## GOAL:
Reproduce verbatim the part of the data that opens with the line containing "The image size" and closes with the line containing "coord(890,207)", including both of those lines. Omit the pictures from your answer.

[Records of locating words and elements]
# # # # # # #
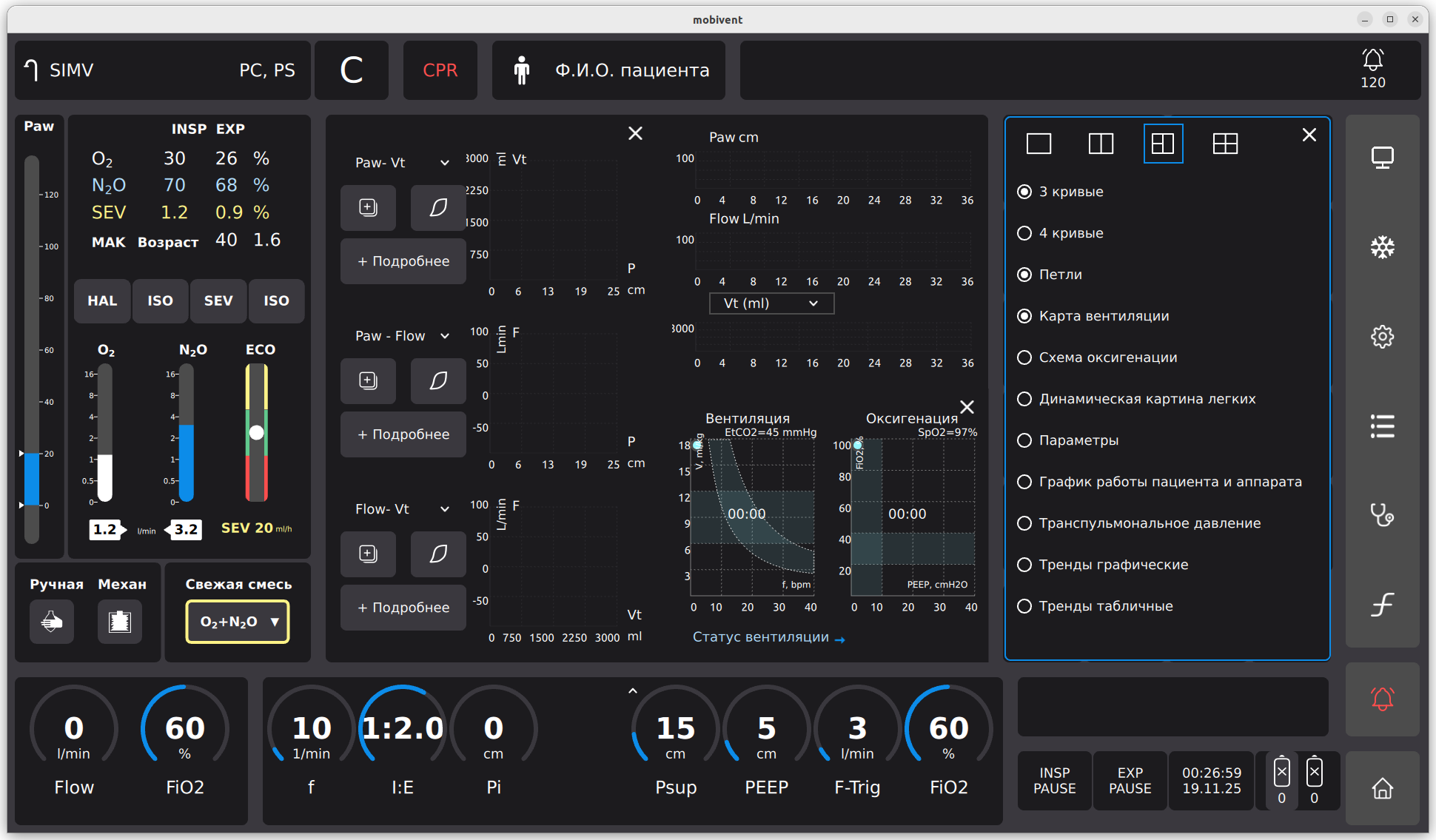Follow the 'Статус вентиляции' link
Viewport: 1436px width, 840px height.
click(768, 637)
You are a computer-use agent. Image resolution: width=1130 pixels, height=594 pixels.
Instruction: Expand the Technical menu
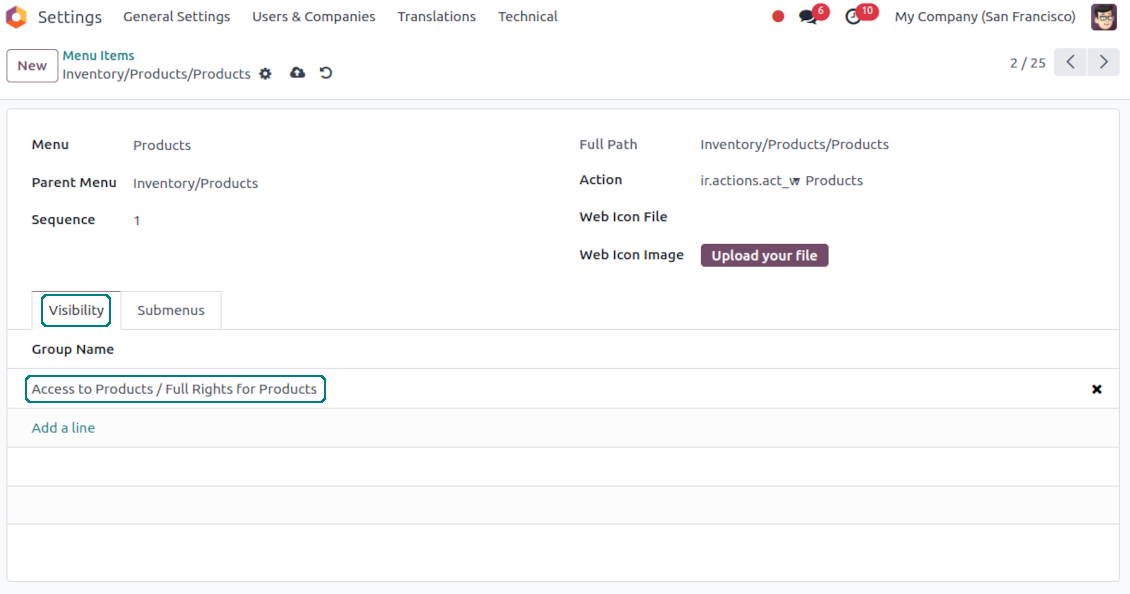(x=528, y=17)
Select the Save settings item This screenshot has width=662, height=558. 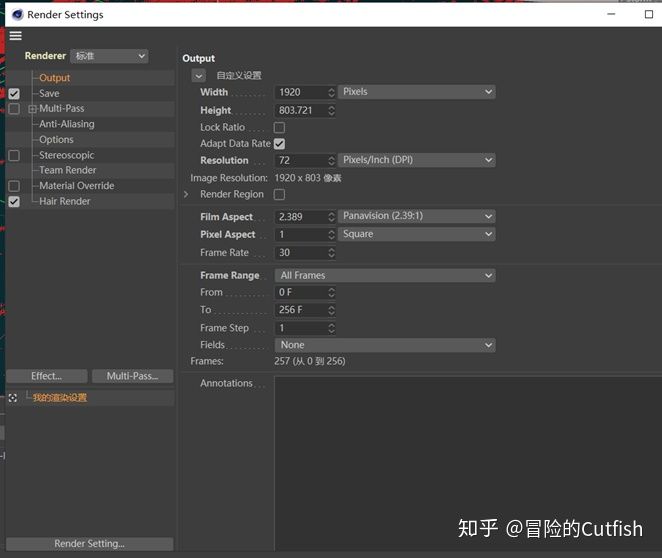[49, 93]
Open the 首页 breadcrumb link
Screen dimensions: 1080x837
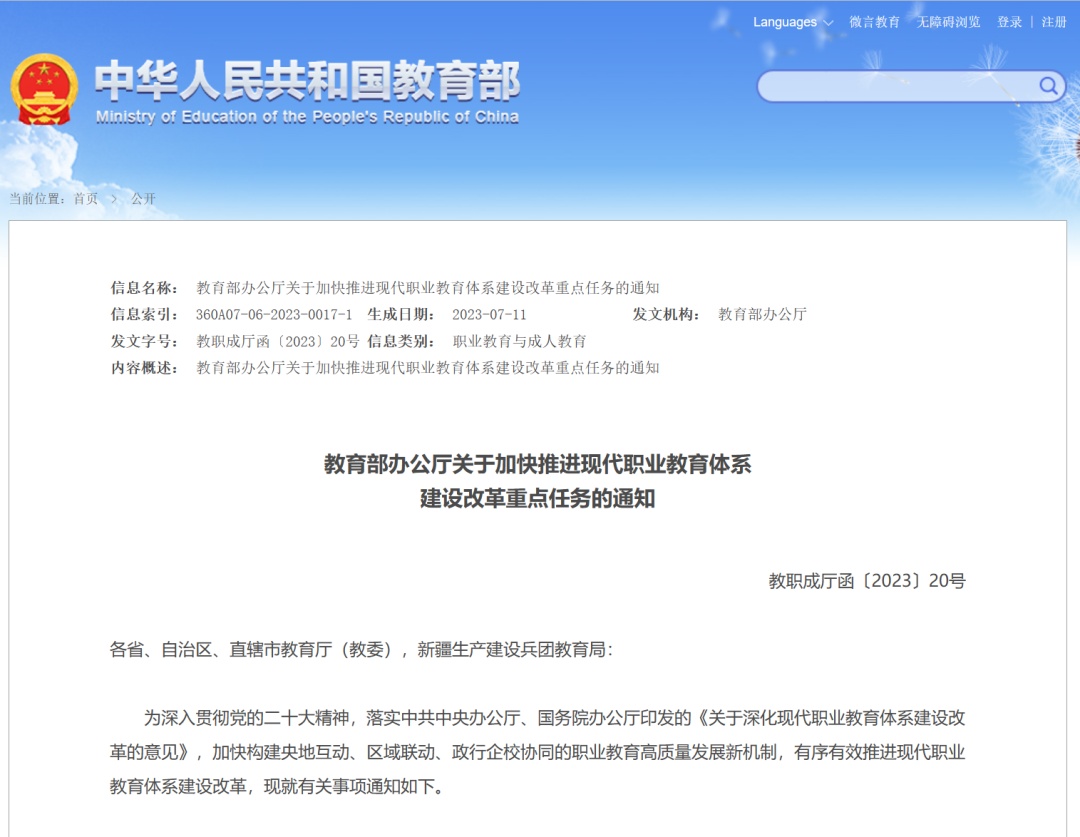tap(83, 199)
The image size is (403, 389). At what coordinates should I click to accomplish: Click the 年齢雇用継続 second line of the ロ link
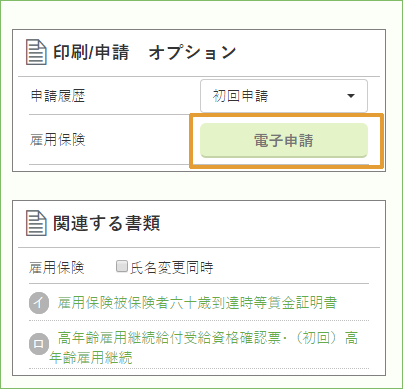coord(91,358)
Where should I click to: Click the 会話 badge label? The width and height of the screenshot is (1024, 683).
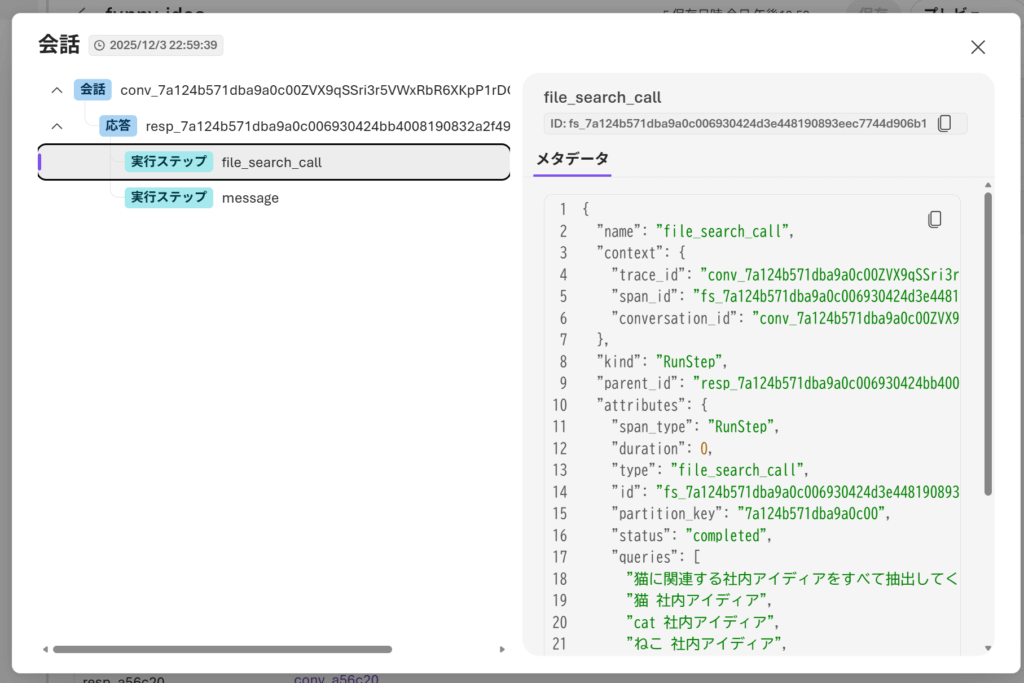93,90
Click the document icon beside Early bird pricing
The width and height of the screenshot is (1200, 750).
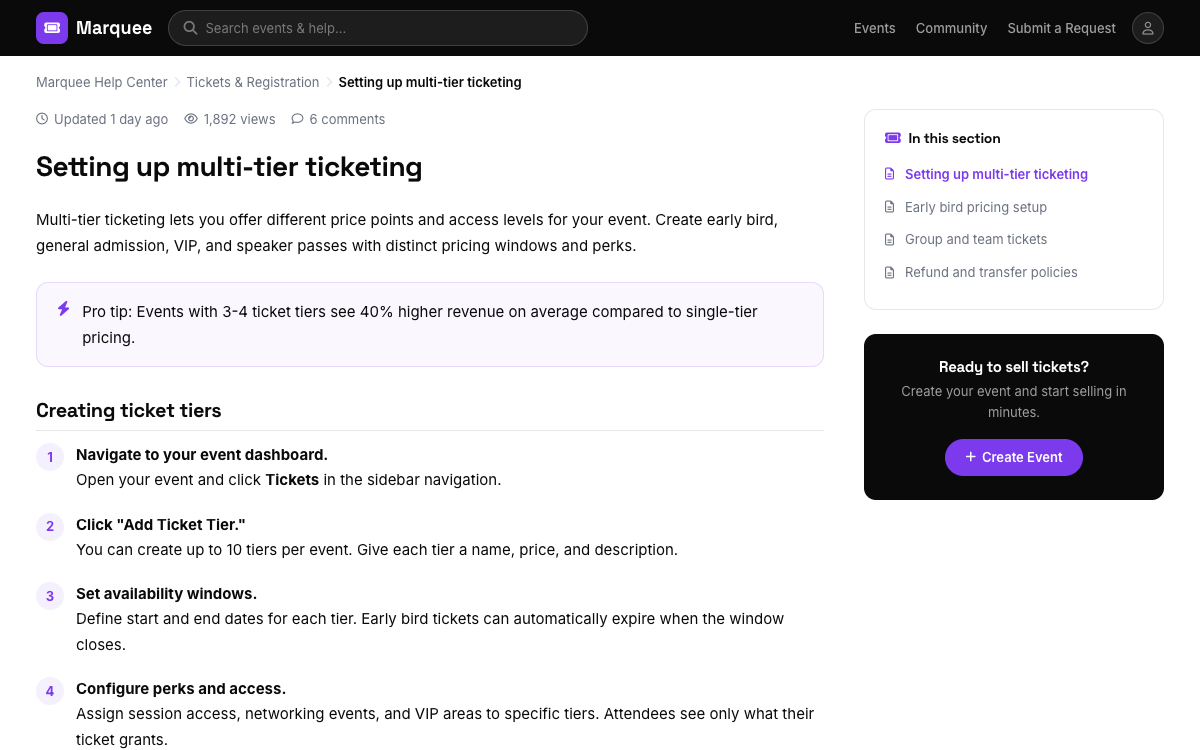coord(890,207)
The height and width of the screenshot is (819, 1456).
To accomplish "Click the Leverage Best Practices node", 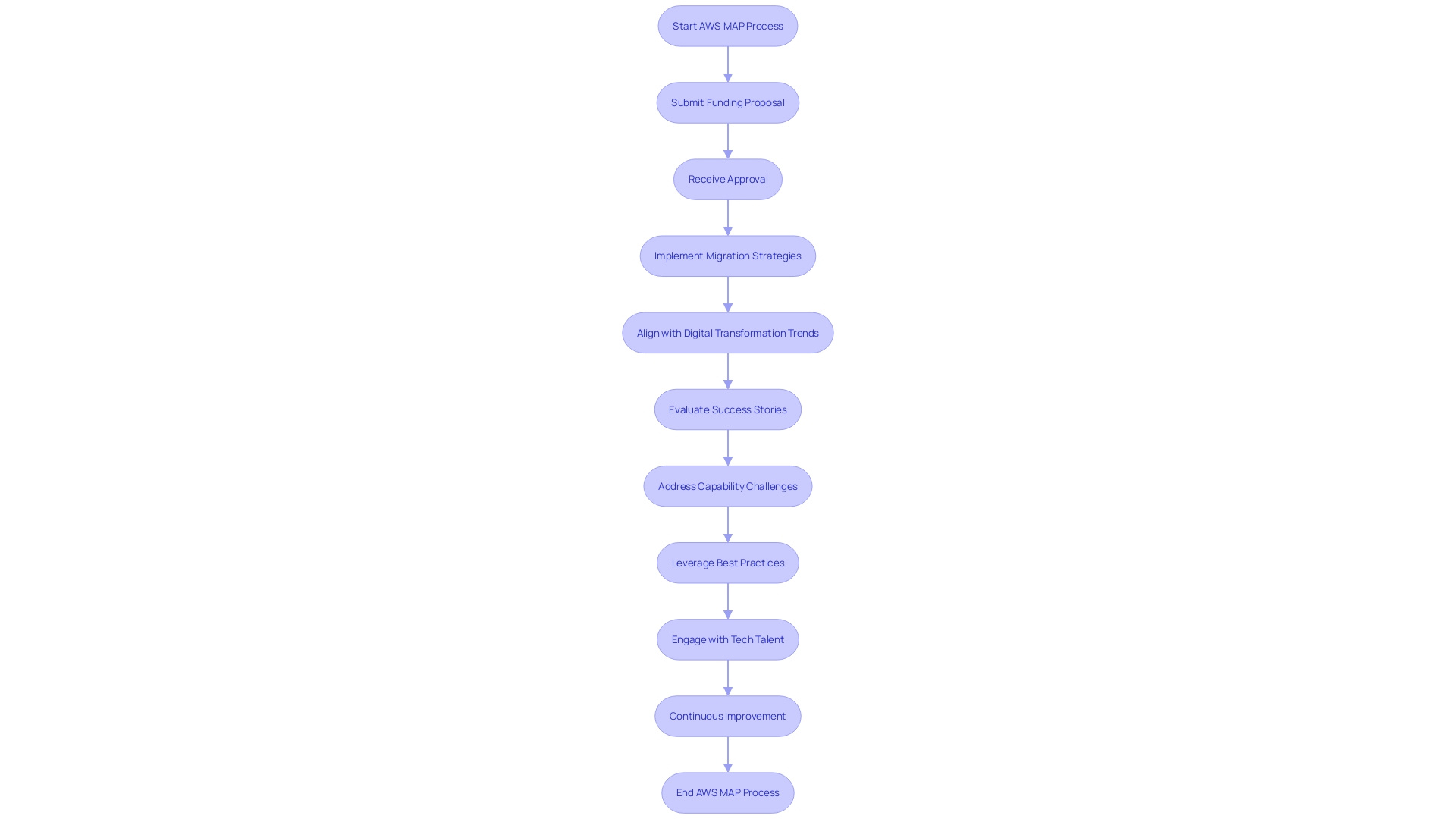I will click(x=727, y=562).
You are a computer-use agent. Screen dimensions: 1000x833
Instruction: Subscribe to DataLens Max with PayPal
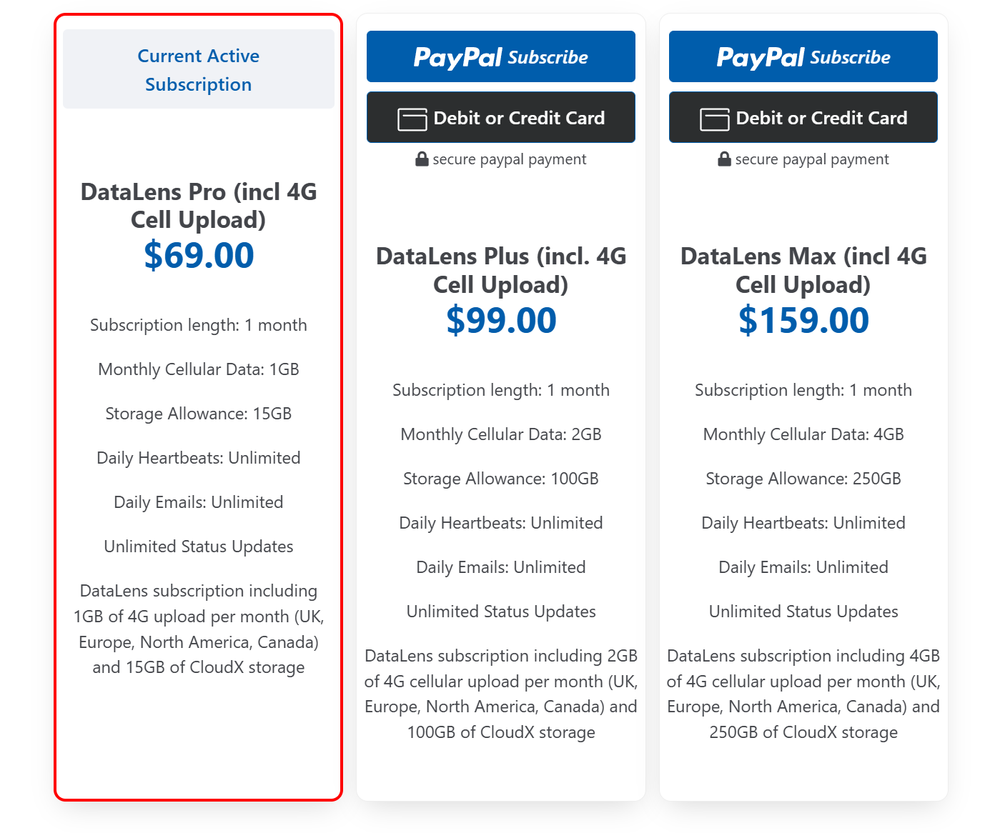(803, 57)
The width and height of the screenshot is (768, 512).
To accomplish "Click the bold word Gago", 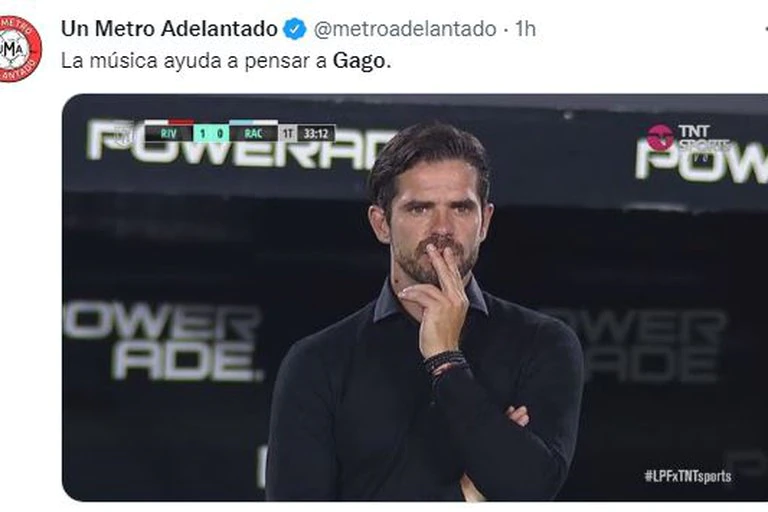I will [360, 61].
# # # # # # #
## FULL SOLUTION:
The image size is (403, 389). At what coordinates should I click to accomplish: Click the 年齢雇用継続 second line of the ロ link
coord(91,358)
Where should I click to: Click the 会話 badge label? The width and height of the screenshot is (1024, 683).
93,90
Click the document icon beside Early bird pricing
The width and height of the screenshot is (1200, 750).
coord(890,207)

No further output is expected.